C’est tout l’intérêt de travailler sur l’ensemble d’une filière, comme essaie de le faire le gouvernement wallon. Sa stratégie forestière a été construite avec l’implication d’un large éventail d’acteurs, des propriétaires aux industriels en passant par les naturalistes, les chasseurs ou les représentants des scouts.” Ce processus a abouti à l’adoption, à l’unanimité des par­ties prenantes, de 74 résolutions pour une forêt multifonctionnelle, se réjouit Céline Tellier. Ces résolutions n’ont rien d’un consensus mou. Elles devront maintenant être traduites en un plan d’action, sans doute pour la prochaine législature.” La ministre avait déjà procédé dans cet esprit de filière pour son opération “Yes we plant” et son ambition de planter 4.000 km de haies en Wallonie. Au départ, ces haies venaient des pays voisins. Le travail d’accompagnement des pépiniéristes a permis de relancer une filière en Wallonie, qui génère aujourd’hui 150 emplois, en plus de son impact environnemental. “Notre vision 360° nous a permis de faire de ce plan aussi une opportunité économique, conclut Céline Tellier. Cela inclut également la valorisation de la taille des haies, en biomasse comme en litière pour le bétail. Nous avons la même approche globale dans notre stratégie forestière.”

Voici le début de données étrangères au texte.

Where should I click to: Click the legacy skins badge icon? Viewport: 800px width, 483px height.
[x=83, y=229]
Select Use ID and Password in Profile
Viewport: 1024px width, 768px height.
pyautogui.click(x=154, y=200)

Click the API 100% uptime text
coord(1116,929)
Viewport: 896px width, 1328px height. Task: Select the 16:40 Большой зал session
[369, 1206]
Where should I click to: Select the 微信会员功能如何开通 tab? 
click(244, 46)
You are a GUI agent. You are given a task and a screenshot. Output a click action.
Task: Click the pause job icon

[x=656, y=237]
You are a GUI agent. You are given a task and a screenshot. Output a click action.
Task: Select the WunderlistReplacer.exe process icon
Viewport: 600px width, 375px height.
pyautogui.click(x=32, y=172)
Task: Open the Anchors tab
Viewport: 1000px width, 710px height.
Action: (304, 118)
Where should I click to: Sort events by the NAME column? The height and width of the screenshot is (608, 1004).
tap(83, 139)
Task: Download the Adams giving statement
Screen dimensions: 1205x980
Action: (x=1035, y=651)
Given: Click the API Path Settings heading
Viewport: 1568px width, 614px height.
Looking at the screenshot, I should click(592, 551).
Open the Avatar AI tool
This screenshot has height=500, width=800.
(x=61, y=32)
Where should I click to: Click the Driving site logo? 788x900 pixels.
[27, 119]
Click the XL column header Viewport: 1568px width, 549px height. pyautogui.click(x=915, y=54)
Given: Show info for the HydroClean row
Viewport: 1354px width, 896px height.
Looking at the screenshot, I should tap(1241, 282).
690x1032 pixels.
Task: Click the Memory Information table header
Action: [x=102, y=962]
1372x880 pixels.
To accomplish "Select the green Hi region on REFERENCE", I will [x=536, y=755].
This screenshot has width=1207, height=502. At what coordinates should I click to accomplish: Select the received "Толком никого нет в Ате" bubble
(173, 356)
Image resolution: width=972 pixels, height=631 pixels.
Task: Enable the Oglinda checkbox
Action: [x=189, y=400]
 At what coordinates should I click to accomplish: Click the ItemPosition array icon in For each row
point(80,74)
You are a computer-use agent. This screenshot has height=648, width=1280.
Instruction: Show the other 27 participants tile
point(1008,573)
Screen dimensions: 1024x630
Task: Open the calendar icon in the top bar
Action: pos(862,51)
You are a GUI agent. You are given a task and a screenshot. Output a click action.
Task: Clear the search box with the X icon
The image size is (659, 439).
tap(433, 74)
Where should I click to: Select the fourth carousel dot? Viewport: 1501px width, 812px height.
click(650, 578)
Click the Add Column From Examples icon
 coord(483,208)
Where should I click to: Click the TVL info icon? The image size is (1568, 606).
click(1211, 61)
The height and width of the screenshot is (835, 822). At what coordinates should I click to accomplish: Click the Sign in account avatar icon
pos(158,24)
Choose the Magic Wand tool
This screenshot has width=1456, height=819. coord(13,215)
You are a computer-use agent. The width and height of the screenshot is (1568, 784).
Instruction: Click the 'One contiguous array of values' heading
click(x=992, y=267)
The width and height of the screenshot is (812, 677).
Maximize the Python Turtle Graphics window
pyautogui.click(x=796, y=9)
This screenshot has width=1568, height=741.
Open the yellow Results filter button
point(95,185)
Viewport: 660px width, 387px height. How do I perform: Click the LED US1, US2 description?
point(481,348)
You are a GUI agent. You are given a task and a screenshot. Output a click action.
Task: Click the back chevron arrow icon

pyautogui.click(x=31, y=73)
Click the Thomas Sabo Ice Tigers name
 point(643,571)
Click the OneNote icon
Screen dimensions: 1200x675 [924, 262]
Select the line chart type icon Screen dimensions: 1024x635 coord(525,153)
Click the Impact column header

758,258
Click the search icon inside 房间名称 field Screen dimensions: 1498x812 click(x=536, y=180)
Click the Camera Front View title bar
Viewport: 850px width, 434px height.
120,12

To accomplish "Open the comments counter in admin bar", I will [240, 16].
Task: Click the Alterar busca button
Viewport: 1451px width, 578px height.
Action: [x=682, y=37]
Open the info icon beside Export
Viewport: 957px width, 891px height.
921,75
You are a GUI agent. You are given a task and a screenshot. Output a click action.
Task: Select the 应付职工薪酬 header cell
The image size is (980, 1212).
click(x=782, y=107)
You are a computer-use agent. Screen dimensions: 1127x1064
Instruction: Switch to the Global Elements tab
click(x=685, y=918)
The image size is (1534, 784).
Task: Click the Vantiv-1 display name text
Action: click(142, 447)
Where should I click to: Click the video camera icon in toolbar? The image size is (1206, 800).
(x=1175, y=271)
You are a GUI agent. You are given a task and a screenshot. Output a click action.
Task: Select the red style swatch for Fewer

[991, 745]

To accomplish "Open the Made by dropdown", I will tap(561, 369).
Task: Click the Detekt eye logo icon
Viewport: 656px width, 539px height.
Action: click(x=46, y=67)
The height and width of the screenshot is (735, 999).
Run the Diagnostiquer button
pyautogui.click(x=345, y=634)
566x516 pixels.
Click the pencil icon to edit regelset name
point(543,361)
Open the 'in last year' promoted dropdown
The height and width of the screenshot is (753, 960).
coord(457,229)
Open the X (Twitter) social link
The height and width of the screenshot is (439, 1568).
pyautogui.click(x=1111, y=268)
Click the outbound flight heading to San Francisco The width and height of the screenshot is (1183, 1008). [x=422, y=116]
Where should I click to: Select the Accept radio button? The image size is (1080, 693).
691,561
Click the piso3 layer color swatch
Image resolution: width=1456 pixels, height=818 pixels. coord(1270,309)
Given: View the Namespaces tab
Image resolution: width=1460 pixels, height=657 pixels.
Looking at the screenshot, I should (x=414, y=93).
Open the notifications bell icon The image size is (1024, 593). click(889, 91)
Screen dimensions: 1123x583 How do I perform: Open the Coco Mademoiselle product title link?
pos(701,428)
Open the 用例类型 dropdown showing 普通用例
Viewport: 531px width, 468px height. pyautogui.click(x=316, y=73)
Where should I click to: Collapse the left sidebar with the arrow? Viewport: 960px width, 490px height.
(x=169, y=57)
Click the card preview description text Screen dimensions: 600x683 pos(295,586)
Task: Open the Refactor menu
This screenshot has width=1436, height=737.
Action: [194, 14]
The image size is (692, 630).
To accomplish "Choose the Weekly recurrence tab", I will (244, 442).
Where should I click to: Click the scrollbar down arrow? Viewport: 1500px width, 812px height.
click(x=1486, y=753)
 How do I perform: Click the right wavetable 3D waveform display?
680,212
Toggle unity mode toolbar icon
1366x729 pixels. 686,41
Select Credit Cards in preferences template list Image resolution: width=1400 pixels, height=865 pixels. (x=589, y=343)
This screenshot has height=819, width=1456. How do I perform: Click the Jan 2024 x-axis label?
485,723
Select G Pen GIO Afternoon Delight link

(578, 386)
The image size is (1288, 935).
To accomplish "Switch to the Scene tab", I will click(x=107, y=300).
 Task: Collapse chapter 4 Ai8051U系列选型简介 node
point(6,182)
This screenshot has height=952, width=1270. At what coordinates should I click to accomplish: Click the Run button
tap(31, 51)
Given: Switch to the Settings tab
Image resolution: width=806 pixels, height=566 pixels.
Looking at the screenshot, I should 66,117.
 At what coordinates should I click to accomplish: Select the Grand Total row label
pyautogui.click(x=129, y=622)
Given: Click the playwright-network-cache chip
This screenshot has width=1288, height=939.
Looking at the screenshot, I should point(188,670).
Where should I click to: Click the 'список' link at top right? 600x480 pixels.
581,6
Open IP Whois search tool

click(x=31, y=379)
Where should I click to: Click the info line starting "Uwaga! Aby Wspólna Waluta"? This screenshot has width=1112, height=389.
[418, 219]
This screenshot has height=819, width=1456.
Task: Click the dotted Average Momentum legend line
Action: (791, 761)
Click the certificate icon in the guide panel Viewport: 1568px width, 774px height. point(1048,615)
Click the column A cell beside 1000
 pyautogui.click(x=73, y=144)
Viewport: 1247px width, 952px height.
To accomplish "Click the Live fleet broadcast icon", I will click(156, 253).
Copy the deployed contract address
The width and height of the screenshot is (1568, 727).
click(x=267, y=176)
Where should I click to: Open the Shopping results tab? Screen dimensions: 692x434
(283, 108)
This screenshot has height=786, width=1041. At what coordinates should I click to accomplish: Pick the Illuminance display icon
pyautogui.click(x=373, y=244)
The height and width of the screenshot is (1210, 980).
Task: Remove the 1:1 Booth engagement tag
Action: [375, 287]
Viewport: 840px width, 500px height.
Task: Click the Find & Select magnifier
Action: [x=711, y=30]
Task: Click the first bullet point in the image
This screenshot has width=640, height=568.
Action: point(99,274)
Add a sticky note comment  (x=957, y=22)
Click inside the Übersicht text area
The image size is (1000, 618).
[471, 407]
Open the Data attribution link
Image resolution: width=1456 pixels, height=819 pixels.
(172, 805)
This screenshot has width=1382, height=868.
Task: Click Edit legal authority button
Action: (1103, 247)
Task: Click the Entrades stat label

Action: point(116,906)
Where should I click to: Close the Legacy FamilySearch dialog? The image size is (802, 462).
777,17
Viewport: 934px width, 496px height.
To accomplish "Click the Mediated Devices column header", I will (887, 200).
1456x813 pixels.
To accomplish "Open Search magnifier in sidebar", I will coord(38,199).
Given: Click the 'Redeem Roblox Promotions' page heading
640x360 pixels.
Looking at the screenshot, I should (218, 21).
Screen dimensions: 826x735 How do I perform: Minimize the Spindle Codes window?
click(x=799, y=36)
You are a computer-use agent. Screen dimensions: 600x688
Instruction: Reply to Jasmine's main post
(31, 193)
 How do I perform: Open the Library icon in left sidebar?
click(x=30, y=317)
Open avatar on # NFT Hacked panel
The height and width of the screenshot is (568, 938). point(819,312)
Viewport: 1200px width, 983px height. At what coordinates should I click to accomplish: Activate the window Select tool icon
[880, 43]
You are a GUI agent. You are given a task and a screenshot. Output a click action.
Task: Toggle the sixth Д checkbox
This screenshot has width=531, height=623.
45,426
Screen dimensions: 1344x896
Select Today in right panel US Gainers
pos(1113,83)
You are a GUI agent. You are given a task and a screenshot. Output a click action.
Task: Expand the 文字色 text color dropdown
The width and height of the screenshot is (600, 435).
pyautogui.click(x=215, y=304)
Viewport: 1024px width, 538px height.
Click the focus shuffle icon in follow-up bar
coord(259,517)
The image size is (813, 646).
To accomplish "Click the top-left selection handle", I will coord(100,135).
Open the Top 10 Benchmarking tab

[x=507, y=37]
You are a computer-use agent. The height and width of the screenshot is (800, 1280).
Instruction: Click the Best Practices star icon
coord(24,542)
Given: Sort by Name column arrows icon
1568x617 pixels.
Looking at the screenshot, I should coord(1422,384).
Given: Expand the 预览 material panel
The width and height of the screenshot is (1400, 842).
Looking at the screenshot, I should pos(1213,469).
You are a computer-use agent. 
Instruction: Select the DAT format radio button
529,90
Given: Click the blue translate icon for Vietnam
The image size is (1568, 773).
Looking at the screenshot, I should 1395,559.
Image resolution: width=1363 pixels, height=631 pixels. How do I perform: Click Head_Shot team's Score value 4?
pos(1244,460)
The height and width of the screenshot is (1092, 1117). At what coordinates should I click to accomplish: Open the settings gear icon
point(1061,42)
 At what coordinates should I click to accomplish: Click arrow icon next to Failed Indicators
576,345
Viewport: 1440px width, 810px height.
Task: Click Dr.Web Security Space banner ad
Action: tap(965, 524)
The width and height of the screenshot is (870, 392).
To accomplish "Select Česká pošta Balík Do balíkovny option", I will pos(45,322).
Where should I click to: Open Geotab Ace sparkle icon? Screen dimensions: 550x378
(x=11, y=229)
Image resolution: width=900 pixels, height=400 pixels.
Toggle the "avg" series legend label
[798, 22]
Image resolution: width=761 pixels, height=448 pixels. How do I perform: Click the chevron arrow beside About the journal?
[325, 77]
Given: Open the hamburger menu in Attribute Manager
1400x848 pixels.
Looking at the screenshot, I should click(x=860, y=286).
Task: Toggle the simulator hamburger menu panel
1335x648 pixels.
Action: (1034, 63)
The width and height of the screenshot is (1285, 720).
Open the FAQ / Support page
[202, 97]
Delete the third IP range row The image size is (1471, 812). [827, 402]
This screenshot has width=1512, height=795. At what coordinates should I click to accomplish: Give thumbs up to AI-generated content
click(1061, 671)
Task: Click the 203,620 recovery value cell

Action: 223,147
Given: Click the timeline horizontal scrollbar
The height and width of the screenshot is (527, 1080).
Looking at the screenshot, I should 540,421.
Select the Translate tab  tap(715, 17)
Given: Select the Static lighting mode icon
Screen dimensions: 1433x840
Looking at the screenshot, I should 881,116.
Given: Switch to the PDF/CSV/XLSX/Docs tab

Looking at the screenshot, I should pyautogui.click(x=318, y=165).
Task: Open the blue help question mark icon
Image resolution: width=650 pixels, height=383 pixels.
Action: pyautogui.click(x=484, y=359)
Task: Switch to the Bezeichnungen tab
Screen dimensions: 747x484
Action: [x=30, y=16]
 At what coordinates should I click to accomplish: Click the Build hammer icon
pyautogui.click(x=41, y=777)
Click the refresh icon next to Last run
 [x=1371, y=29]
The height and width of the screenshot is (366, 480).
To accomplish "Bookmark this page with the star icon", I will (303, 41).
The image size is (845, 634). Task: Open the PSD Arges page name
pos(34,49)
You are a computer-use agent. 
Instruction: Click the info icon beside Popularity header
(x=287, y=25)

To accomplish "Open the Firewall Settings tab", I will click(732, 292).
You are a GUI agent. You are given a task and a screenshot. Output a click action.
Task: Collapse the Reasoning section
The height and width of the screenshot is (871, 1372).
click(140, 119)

Les chiffres du bois belge

700.000 hectares
Il y a 700.000 ha de forêts en Belgique, essentiellement dans le sud du pays. Elles recouvrent un tiers du territoire wallon (563.000 ha). Ces surfaces sont également réparties entre les forêts privées et publiques. 85% de la forêt wallonne est considérée comme “productive”.

26.000 entreprises

Le secteur du bois concerne directement 26.000 entreprises en Belgique. La moitié d’entre elles sont des menui­series. Logiquement, les entreprises de sylviculture et d’exploitation forestières sont principalement actives en Wallonie. Le travail du bois et la fabrication de meubles sont plus développés en Flandre. Au total, 57% des entreprises du secteur du bois sont en Flandre.

72.000 emplois

Le secteur du bois occupe 53.000 travailleurs salariés et 19.000 indépendants. La répartition régionale est la suivante : 51.000 en Flandre, 18.000 en Wallonie et 3.000 à Bruxelles. Les emplois salariés sont principalement concentrés dans les menuiseries (30%) et le commerce de détail (22%).

4 millions de m3

Le panorama de l’Office économique wallon du bois recense un peu plus de 4 millions de m3 de bois récoltés en 2021 en Wallonie. Plus de la moitié sont des épicéas et plus des trois quarts sont des résineux (3,2 millions de m3). Parmi les feuillus, le bois de hêtre est le plus populaire (346.000 m3), avant le chêne.